= Try it =
Print every line below. Match each one exactly.

Stored data:
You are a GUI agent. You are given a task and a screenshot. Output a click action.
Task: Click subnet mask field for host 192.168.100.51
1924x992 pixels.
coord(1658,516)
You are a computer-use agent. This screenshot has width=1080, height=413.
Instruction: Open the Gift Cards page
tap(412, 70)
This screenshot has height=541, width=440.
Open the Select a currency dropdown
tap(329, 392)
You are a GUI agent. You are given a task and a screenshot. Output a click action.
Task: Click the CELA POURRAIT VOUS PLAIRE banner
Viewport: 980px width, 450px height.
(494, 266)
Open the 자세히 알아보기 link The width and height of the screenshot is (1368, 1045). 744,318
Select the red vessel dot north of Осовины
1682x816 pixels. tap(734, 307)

= The completed task =
You are a GUI agent. You are given a task and a screenshot. Output a click action.
Task: Click subnet mask field for host 192.168.100.51
1924x992 pixels.
coord(1658,516)
You are a computer-use agent. This screenshot has width=1080, height=413.
Instruction: Open the Gift Cards page
tap(412, 70)
This screenshot has height=541, width=440.
Open the Select a currency dropdown
tap(329, 392)
You are a GUI agent. You are given a task and a screenshot. Output a click action.
Task: Click the CELA POURRAIT VOUS PLAIRE banner
Viewport: 980px width, 450px height.
(494, 266)
Open the 자세히 알아보기 link The width and height of the screenshot is (1368, 1045). 744,318
Select the red vessel dot north of Осовины
1682x816 pixels. tap(734, 307)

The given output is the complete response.